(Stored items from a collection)
++++++++++

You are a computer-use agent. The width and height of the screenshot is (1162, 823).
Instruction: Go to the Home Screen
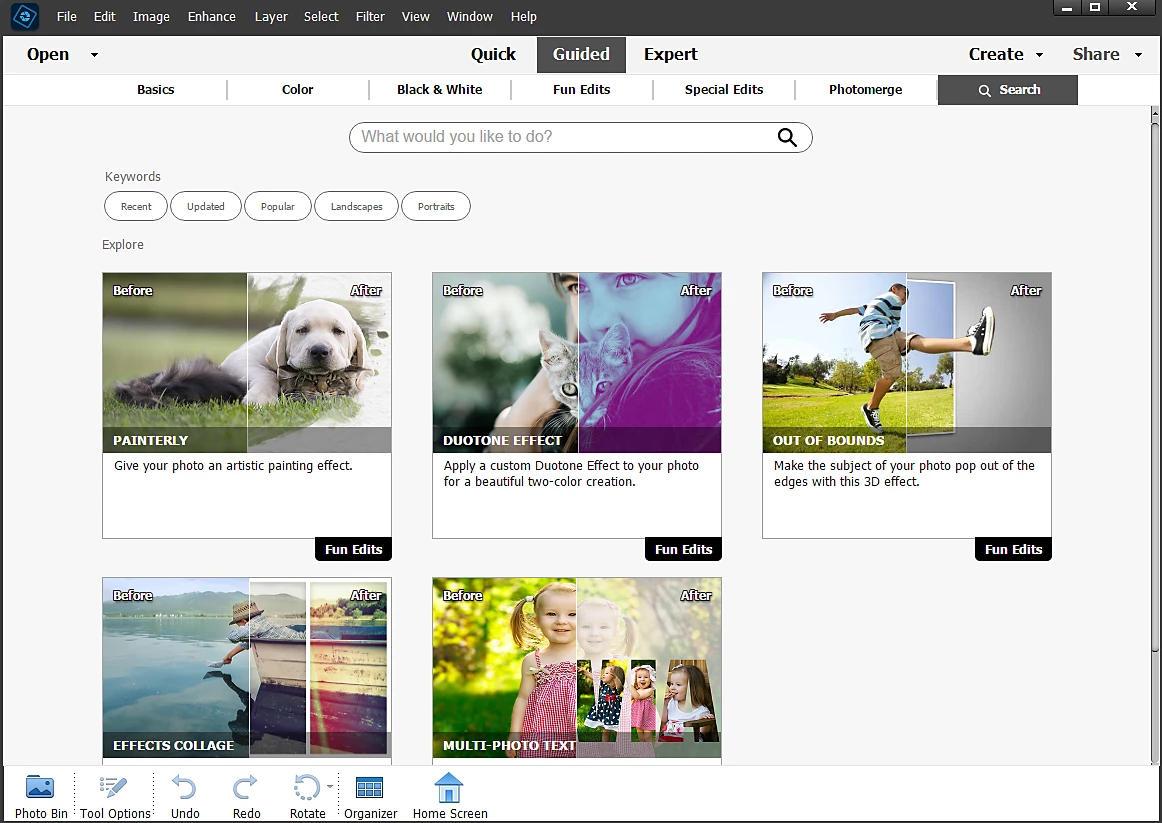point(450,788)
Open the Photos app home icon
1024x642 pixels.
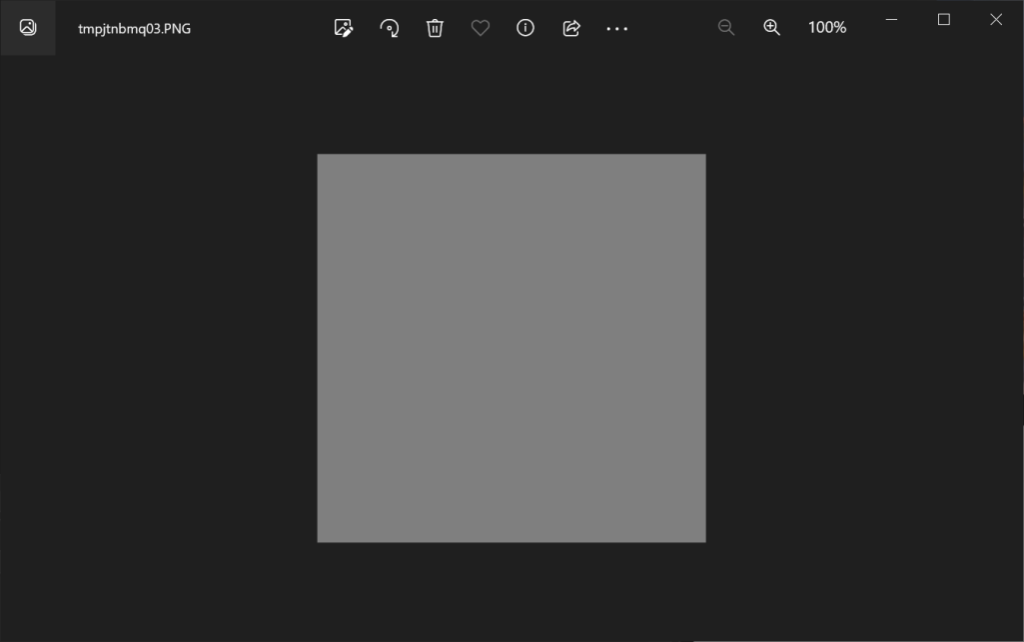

++++++++++

#### Work required
All records above need to be returned exactly. Omit the pictures.

#### Answer for the task
You are a computer-use agent. The width and height of the screenshot is (1162, 823).
Instruction: Go to the Home Screen
point(450,788)
Open the Photos app home icon
1024x642 pixels.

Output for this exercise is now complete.